Add A Little Zing
Hot wings were first introduced to the world in 1964 at the Anchor Bar in Buffalo, New York. Since then, the recipe has been adapted in numerous ways. Originally made to fill a need for a quick snack, the classic preparation of Buffalo wings is arguably the easiest and fastest way to go about preparing the dish. In fact, it's really just a three-step process. First, fry chicken wings. While the wings are frying, prepare the wing sauce by combining your favorite brand of hot sauce, like Frank's or Crystal, with melted butter. The ratio of butter to sauce depends greatly on how much heat you like to eat. One part butter to one part sauce is mild, two parts sauce to one part butter is hot and three parts sauce to one part butter is really hot. Once the wings are done frying, toss them in the prepared sauce. Serve with celery sticks and blue cheese dressing on the side.

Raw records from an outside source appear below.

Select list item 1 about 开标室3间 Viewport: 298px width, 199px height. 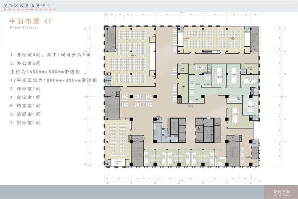(50, 55)
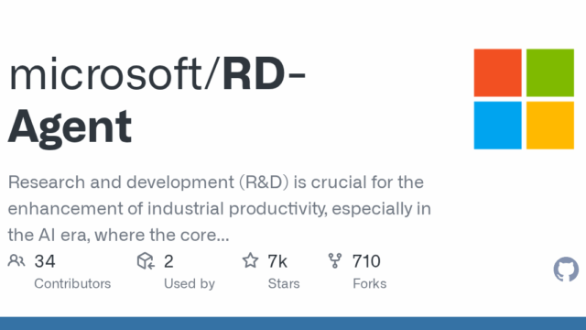Select the 'Used by' label
This screenshot has width=586, height=330.
190,283
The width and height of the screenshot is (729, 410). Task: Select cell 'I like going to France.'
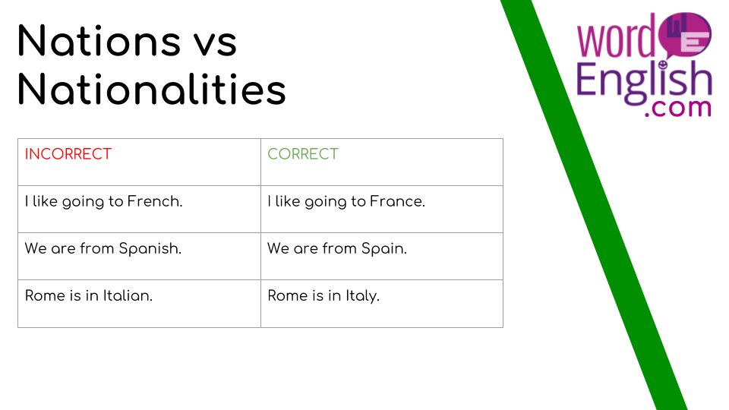coord(382,210)
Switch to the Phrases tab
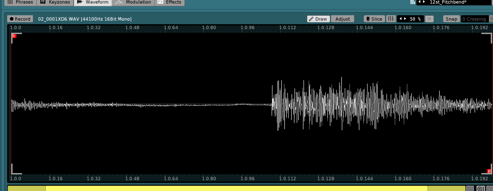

Let's face it. Buffalo wings are not health food. However, there are a few ways to trim the fat from this popular food favorite, while still keeping it simple and delicious. Try broiling, baking or grilling your wings insead of frying them. Marinate them before cooking in a sauce made with buttermilk instead of butter and then lightly coat them with a little additional hot sauce as soon as they are done. You can even use boneless, skinless chicken breast tenders to make a healthier boneless hot wing.

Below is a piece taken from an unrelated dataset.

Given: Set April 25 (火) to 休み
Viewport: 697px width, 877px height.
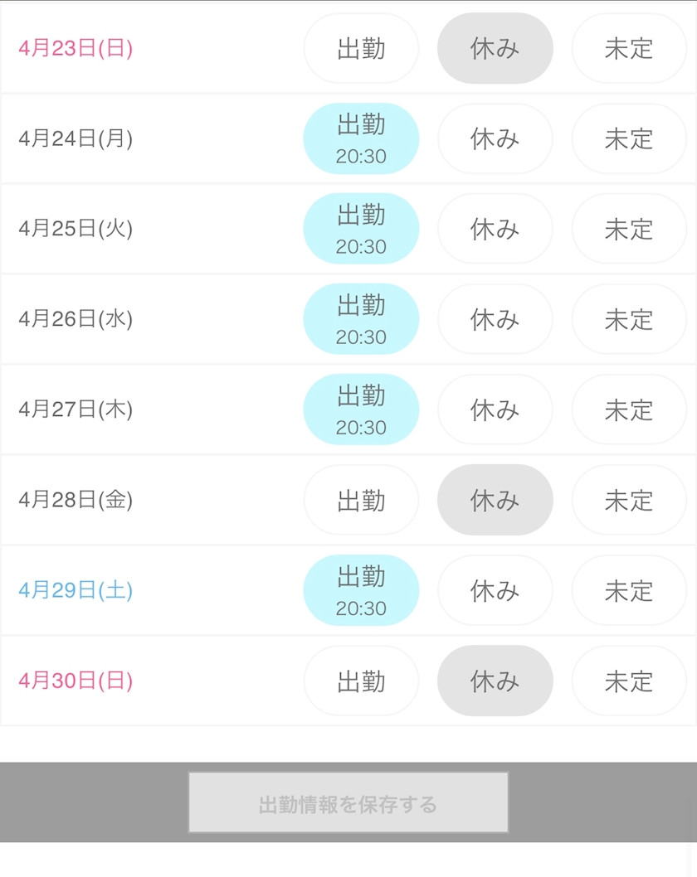Looking at the screenshot, I should tap(495, 230).
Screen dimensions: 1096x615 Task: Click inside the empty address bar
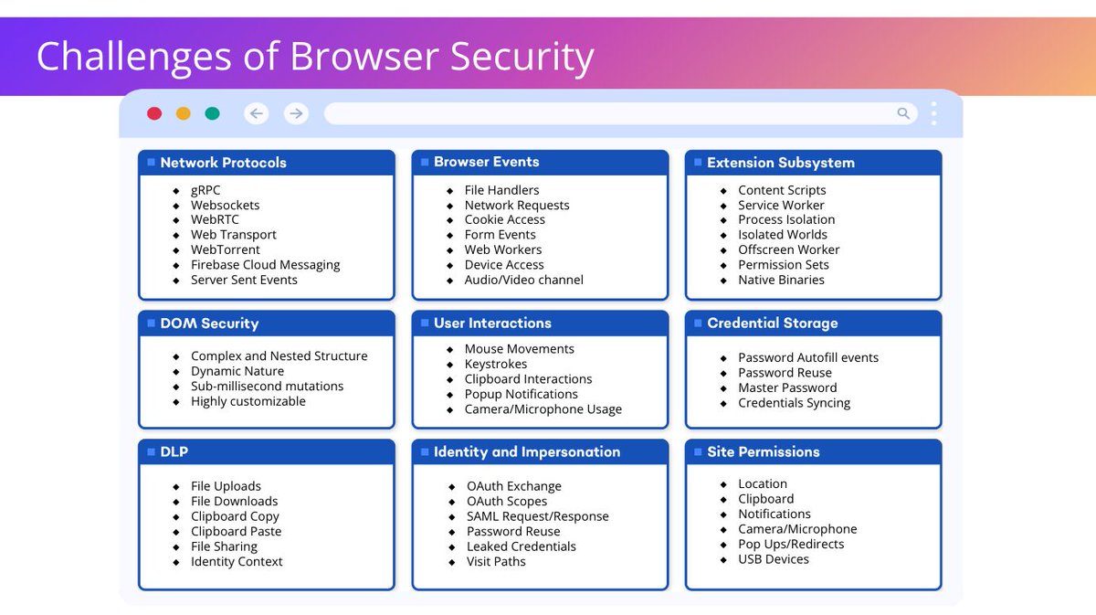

Take things a step further and make your blue cheese dressing with reduced fat sour cream or greek yogurt, a splash of lemon juice, garlic, season salt and blue cheese crumbles.

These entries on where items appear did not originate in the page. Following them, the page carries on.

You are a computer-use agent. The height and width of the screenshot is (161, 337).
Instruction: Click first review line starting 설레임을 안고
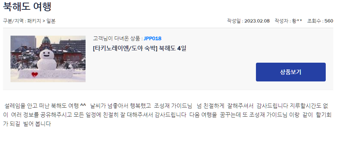(166, 106)
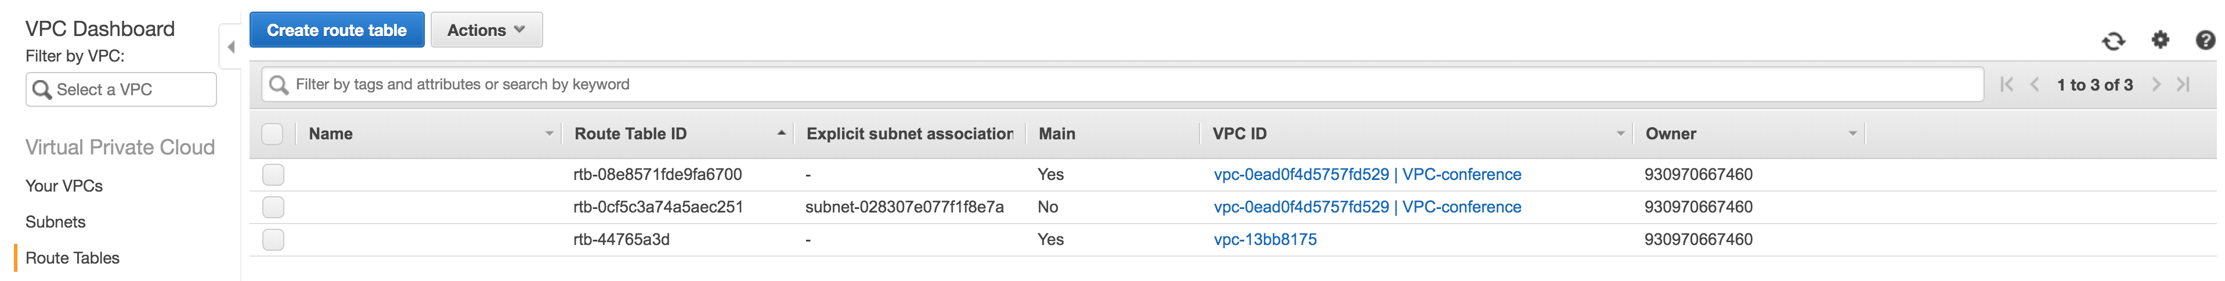This screenshot has width=2225, height=281.
Task: Go to the previous page arrow
Action: tap(2034, 85)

Another of the easiest ways to prepare hot wings ultimately takes the longest time. Wings prepared in a slow cooker are perfect for parties. This method involves cleaning and clipping the wings, broiling the wings for approximately 10 minutes and then cooking them for 4 to 5 hours in the slow cooker in a combination of hot sauce, butter and water. Experiment by adding your own twist to the recipe like honey, barbecue sauce or even cola. Just be sure to reduce the amount of water by however much additional liquid you add to the sauce.